=== Stated task ===
Write out, character for character, the lines between the line holding "You are a computer-use agent. Image" and the line holding "Looking at the screenshot, I should coord(1366,63).", inclusive.

Extracted records
_ _ _ _
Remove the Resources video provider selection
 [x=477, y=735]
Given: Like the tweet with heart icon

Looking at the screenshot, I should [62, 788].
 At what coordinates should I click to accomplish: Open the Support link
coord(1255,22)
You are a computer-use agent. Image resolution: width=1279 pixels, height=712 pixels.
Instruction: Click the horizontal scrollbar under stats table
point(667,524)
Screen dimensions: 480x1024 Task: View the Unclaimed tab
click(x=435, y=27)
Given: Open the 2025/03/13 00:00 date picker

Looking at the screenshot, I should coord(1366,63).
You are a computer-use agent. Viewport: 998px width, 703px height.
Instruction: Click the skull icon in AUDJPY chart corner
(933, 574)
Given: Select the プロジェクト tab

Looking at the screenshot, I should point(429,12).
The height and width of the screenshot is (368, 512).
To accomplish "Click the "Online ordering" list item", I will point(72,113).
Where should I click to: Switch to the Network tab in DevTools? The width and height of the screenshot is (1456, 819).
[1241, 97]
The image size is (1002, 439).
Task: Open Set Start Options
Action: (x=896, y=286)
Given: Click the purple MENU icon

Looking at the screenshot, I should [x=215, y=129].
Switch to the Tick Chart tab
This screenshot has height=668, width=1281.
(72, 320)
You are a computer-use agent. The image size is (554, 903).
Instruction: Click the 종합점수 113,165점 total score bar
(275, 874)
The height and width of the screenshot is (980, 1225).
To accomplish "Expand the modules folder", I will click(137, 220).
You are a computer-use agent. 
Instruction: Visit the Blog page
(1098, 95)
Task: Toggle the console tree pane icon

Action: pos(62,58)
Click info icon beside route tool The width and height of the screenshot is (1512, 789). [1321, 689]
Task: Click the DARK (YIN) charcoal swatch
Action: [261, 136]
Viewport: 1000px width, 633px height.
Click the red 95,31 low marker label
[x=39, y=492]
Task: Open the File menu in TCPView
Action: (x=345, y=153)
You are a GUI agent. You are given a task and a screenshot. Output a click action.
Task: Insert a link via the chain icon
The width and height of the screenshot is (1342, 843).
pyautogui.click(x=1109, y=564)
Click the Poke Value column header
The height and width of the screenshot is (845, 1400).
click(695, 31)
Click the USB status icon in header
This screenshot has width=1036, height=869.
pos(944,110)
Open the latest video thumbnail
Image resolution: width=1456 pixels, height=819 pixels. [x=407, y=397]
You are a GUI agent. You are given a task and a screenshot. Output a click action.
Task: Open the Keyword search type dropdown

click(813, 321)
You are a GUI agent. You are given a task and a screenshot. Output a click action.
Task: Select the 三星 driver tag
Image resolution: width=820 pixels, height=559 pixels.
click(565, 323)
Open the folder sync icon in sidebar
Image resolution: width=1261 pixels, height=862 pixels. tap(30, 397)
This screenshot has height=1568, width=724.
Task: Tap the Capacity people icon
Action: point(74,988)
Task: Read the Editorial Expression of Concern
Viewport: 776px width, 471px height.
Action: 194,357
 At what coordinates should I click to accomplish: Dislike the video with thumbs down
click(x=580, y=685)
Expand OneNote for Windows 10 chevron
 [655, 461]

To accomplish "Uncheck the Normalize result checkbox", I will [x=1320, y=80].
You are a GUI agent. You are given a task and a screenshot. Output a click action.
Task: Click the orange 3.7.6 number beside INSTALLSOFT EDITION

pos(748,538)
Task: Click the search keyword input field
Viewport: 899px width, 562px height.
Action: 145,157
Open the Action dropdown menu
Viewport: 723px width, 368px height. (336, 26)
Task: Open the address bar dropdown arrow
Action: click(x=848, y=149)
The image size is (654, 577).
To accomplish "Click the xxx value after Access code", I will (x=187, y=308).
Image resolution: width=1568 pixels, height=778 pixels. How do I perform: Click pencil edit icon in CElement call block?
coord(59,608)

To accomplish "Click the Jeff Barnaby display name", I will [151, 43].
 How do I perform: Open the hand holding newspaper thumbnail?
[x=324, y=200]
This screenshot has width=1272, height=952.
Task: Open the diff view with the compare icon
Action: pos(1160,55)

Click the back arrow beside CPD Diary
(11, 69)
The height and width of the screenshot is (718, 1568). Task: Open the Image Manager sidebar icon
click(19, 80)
_ _ _ _
=== Result ===
You are a computer-use agent. Image resolution: width=1279 pixels, height=712 pixels.
Instruction: Click the horizontal scrollbar under stats table
point(667,524)
Screen dimensions: 480x1024 Task: View the Unclaimed tab
click(x=435, y=27)
Given: Open the 2025/03/13 00:00 date picker

Looking at the screenshot, I should coord(1366,63).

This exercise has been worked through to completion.